More boys than girls are born in China, and the gender ratio imbalance has become so serious that many delegates to the Chinese Women's Ninth National Congress showed great concern over the problem.
The gender imbalance has become one of the most serious problems in the Chinese rural area, said Vice Minister Pan Guiyu, in charge of the State Commission for Population and Family Planning, at the ongoing congress.
For every 100 girls born in China, about 16 more new-born boys came into the world, according to national census statistics in 2000. In other countries, usually only five to seven more boys are born.

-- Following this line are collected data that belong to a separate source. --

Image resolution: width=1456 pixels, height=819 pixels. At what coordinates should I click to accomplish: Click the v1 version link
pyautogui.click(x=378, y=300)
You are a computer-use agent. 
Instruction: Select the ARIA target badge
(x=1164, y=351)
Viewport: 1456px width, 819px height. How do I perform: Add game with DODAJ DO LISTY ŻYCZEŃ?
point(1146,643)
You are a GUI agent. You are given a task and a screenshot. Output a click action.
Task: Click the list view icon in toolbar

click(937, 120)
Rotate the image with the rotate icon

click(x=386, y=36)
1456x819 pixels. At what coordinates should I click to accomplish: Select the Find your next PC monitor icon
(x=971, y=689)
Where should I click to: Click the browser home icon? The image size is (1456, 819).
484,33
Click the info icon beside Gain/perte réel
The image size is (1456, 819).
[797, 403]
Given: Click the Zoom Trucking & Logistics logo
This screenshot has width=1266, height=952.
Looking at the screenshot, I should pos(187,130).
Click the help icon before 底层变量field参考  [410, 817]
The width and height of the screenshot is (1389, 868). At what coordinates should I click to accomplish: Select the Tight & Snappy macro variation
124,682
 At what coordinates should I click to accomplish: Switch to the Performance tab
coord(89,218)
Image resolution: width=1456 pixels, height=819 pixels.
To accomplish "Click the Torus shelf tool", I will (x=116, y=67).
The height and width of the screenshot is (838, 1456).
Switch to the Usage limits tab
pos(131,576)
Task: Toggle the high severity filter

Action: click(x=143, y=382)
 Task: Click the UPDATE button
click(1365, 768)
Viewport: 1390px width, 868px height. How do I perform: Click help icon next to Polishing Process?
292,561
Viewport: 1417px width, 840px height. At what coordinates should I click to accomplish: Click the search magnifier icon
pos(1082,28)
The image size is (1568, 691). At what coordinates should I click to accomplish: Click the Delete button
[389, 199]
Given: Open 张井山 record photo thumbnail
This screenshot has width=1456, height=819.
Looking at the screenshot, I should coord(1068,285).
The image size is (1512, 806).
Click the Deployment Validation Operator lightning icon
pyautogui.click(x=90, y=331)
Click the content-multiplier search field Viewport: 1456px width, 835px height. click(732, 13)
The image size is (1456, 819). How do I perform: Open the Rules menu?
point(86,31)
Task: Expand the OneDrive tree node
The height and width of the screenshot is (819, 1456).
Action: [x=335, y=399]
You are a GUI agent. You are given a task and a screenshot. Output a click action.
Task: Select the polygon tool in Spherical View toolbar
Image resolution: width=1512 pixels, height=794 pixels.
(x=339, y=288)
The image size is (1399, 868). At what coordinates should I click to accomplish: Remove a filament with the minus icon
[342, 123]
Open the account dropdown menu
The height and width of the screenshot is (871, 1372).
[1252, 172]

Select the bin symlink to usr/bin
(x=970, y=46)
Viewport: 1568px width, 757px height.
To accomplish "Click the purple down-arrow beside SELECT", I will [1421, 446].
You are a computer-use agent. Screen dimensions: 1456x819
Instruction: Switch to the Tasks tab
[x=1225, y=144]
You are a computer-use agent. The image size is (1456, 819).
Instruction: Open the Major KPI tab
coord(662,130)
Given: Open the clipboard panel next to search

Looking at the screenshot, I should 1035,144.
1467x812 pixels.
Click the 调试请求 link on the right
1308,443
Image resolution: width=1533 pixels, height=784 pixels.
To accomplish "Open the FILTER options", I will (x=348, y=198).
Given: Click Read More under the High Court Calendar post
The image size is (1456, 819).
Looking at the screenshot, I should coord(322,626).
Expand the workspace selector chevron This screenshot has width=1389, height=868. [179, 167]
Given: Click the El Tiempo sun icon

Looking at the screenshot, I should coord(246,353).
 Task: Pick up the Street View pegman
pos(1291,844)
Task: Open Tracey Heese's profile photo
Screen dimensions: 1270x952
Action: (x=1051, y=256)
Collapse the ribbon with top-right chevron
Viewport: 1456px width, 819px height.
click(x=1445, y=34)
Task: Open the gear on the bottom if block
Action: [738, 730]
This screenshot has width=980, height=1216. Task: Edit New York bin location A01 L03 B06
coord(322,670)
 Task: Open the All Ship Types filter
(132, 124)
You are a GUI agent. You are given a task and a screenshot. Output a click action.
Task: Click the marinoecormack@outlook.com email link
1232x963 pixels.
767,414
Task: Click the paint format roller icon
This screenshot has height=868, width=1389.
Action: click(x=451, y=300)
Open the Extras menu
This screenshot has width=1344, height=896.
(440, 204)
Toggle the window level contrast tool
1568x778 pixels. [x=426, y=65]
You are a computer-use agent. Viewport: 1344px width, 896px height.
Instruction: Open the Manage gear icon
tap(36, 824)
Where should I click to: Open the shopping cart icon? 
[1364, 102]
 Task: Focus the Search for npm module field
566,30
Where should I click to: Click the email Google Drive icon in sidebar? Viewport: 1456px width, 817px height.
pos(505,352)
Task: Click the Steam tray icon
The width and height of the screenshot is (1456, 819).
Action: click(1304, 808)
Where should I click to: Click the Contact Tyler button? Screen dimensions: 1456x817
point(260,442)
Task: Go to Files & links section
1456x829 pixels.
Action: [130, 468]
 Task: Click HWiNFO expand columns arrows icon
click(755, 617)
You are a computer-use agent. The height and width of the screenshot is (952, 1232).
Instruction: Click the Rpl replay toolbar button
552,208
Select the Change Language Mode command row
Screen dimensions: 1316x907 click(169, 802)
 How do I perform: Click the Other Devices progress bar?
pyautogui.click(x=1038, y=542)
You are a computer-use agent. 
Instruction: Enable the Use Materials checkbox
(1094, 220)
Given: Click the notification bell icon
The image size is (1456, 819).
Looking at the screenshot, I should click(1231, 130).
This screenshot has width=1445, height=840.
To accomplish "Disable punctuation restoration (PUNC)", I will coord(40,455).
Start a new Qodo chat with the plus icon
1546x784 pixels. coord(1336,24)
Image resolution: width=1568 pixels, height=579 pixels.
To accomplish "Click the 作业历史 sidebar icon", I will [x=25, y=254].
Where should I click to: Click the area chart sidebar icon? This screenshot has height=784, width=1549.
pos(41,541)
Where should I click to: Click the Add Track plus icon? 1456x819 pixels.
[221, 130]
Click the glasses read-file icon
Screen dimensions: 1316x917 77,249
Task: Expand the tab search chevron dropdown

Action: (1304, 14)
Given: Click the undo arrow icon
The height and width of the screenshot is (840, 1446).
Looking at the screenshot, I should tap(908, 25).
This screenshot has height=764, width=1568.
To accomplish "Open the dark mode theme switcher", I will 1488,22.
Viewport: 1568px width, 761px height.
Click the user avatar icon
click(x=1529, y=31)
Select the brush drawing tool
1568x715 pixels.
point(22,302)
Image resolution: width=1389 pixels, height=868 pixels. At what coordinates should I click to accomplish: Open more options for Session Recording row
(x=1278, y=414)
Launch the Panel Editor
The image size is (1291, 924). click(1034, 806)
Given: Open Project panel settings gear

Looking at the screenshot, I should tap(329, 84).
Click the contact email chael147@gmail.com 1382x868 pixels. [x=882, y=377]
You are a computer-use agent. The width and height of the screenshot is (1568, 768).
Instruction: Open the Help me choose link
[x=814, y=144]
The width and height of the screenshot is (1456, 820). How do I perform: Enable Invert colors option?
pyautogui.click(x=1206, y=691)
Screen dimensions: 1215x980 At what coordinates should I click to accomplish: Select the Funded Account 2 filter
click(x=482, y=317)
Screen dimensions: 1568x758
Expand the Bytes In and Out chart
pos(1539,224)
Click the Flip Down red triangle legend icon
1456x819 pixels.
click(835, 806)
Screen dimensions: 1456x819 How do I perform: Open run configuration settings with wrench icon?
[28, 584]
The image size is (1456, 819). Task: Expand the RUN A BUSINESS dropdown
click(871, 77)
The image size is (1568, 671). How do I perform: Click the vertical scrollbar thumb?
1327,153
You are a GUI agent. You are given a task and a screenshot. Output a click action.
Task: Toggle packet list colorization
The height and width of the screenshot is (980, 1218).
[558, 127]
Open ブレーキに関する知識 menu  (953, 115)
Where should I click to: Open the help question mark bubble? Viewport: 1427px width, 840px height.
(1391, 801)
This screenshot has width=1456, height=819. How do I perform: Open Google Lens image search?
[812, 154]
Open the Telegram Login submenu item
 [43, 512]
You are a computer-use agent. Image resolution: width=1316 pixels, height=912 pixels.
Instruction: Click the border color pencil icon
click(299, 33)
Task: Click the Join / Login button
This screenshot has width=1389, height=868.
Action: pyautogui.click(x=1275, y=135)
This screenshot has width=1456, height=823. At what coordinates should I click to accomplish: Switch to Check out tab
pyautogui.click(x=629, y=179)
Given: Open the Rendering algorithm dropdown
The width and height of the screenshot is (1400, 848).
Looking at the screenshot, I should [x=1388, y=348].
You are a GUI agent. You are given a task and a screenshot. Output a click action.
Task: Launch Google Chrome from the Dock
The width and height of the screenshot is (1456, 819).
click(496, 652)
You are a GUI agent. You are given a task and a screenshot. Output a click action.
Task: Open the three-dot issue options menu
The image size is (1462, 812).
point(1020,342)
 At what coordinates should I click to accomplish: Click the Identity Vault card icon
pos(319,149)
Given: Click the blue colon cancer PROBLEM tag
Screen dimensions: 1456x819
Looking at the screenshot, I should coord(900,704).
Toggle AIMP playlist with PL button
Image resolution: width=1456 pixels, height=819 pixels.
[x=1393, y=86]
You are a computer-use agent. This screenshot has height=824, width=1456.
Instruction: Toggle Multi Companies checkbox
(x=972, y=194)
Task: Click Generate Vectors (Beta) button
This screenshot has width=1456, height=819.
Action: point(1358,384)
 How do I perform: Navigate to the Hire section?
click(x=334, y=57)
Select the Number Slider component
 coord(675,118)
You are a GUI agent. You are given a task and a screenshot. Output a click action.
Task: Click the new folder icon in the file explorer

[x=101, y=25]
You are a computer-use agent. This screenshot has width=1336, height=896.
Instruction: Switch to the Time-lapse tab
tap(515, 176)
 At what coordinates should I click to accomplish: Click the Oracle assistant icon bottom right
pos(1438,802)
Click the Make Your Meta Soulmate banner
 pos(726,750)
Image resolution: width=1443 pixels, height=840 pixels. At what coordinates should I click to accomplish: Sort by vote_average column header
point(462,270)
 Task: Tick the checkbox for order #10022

Although the Chinese government has banned gender selection of new-born babies by ultrasound and selective induced abortion, many doctors secretly provide such services for extra fees, sometimes as high as 1,000 yuan (about 120 US dollars).
It is difficult to know the truth because pregnant women could choose to ask for the services and then lie about it afterwards, said Zhang Shufang, a congress delegate from Heibei province.
The traditional Chinese thinking that men are more valuable than women dominated the country for many centuries. Some rural people just dumped female infants outside orphanages, Pan said.
She said 99 percent of Chinese children adopted by foreigners are girls, and boys under the age of ten number in their millions more than girls the same age.
The legal land rights and interests of rural women could not be safeguarded in some areas, said Wang Qiongzhu, a delegate from Hainan Province, noting that this contributed to the gender imbalance.